Audiensi dengan pihak himpunan AF sayangnya menghasilkan hasil yang tidak sesuai dengan kebutuhan L. Kami mengecam himpunan yang berdiri sejajar dan merangkul AF sebagai pelaku pelecehan seksual terhadap L. Himpunan tersebut menolak penjatuhan sanksi berupa pemecatan keanggotaan AF dengan pembelaan-pembelaan berupa :
• Tidak adanya bukti eksplisit yang dapat membuktikan bahwa L tidak memberikan consent saat terjadinya pelecehan
• Tidak cukupnya bukti maupun saksi yang dapat membuktikan bahwa AF melakukan pelecehan
• Meragukan diagnose dokter tentang kondisi psikologi L yang didiagnose mengalami
Skizofrenia Paranoid sebagai kondisi yang diakibatkan karena pelecehan seksual oleh AF

Komite telah menjelaskan berdasarkan peristiwa yang terjadi bahwa pembelaan diatas tidak
berlandaskan fakta jelas dan bersifat subjektif.
• Keteranga terduga, yang dalam hal ini adalah AF adalah salah satu bukti sah dalam penentuan dugaan terhadap seseorang. Pihak Himpunan tidak mengindahkan keterangan AF yang telah berulang kali menyatakan dan mengaku telah menyentuh L tanpa meminta consent (bukti rekaman suara pengakuan AF dimiliki oleh pendamping korban).
• Pihak himpunan tidak memperdulikan adanya kontradiktif dalam pernyataan AF yang kemudian mempertanyakan reaksi L dan membuatnya merasa bersalah karena tidak menolak (walaupun L sempat menepis tangan AF) tapi ini tidak diakui AF sebagai bentuk penolakan.
• Pengurus himpunan tidak memiliki kapabilitas untuk meragukan diagnose dokter yang menangani L. Gejala Skizofrenia Paranoid ditandai dengan adanya delusi dan halusinasi, khususnya halusinasi pendengaran. Kondisi yang dialami L adalah adanya suara suara atau bisikan yang menyalahkan L, seperti “sama-sama mau jko, sama-sama suka jko, berduako salah, kau yang salah”. L juga merasa tidak aman dan nyaman berada dilingkungan kampus dikarenakan L selalu merasa diikuti oleh AF dan diperhatikan oleh orang orang, khususnya di fakultas dan jurusan. Sebelum kasus ini, Penyintas L tidak pernah merasakan atau mengalami kejadian-kejadian tersebut. Artinya, kondisi Skizophrenia paranoid ini kemudian muncul setelah kasus pelecehan terjadi.
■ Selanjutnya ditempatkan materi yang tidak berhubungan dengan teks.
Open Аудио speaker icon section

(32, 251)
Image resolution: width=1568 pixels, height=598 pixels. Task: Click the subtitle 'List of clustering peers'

Adapun tuntutan-tuntutan dari pihak Penyintas L ialah :

  1. Penjatuhan sanksi kepada AF dengan memperhatikan ketidakberulangan kasus (rehabilitasi pelaku) dan memperhatikan keamanan dan pemulihan penyintas (layanan psikolog).
  2. Pemilihan jadwal kuliah dalam ruangan maupun diluar ruangan AF yang berbeda dari jadwal Penyintas L
  3. Permintaan maaf secara terbuka AF dan pemulihan nama baik Penyintas L
  4. Perjanjian keamanan Penyintas L berupa pemutusan komunikasi dari kedua pihak
  5. Menuntut pihak Himpunan dan Departemen terkait untuk melakukan pembenahan regulasi kelembagaan untuk pencegahan dan penanggulangan kekerasan seksual yang berperspektif korban guna mengantisipasi subjektifitas dan reviktimisasi terhadap korban dalam pengambilan keputusan.